Operations engineering

Image


My mission at Orange PFS began in June 2022 and lasted until November 2022. I went there right after my previous project, which was building a secure infrastructure.



The environment

We, with my team, were operating a big infrastructure composed of Redhat Linux servers. They were virtualized in an Orange datacenter on VMware. This infrastructure was already in a production environment, and we had to make sure everything worked as intented, as well as updating the applications that were running on it frequently.

This infrastructure was responsible of processing request from Orange clients when changing data plans or options on their phone contract. It was a very critical environment because if it went to fail, clients would be heavily impacted, because on the Oracle database, we could see each hour how many SQL queries there were. And there were a lot. This meant that a lot of customers were changing their options and plans during the day.



My tasks

The main task I had there was always making sure everything was working correctly. This included keeping an eye on the monitoring system, database information, and system logs. I also had to be careful of e-mail alerts, and we had an automated ticketing system where incidents were reported when something went wrong.

I also had to be proactive. If there was anything that I thought could lead to a failure, I had to try and fix it before it made an impact on the system. This was also our whole team job.

From time to time, we had to update the system and applications. As everything was in production, we had to plan everything accordingly. This included reading documentation carefully to make sure there is no error, make sure there is a rollback procedure, and installing during the night so there would be minimal user impact.

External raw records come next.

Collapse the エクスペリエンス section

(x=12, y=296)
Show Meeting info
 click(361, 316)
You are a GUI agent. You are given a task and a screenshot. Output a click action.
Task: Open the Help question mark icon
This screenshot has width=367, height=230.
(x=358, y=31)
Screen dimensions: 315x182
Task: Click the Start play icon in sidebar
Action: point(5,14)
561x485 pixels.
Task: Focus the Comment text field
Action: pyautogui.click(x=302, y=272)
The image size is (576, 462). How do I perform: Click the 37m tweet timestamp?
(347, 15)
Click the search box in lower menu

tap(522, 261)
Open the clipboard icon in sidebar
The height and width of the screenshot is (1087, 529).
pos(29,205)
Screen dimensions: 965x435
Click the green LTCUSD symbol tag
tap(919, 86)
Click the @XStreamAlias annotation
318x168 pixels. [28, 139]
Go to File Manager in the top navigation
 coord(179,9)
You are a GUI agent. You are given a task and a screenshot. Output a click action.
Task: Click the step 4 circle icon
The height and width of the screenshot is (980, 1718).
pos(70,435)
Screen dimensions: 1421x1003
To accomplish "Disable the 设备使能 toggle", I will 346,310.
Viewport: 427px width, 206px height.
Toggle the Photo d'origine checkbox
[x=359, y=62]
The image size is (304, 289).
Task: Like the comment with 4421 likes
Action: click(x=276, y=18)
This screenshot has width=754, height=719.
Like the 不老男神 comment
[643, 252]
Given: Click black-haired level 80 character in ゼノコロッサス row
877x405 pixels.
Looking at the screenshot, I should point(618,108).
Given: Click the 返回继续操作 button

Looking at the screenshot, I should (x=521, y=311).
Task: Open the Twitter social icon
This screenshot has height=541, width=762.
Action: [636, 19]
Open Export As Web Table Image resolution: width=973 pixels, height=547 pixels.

For a system as critical as this one, we also had on-call duty, where we could be called 24/7 if there was an incident. We then had limited time to resolve it before it escalated.



Teamwork

Teamwork here was very important because of the critical aspect of the infrastructure. Good communication was essential, because any action on the machines had consequences for us, and potentially for Orange customers. We had to make sure everyone was on the same page at each action and decision that was taken.

This project helped me a lot realising every aspect of running a critical production infrastructure. The amount of caution, precision, and anticipation it takes for it to run properly made me learn a lot.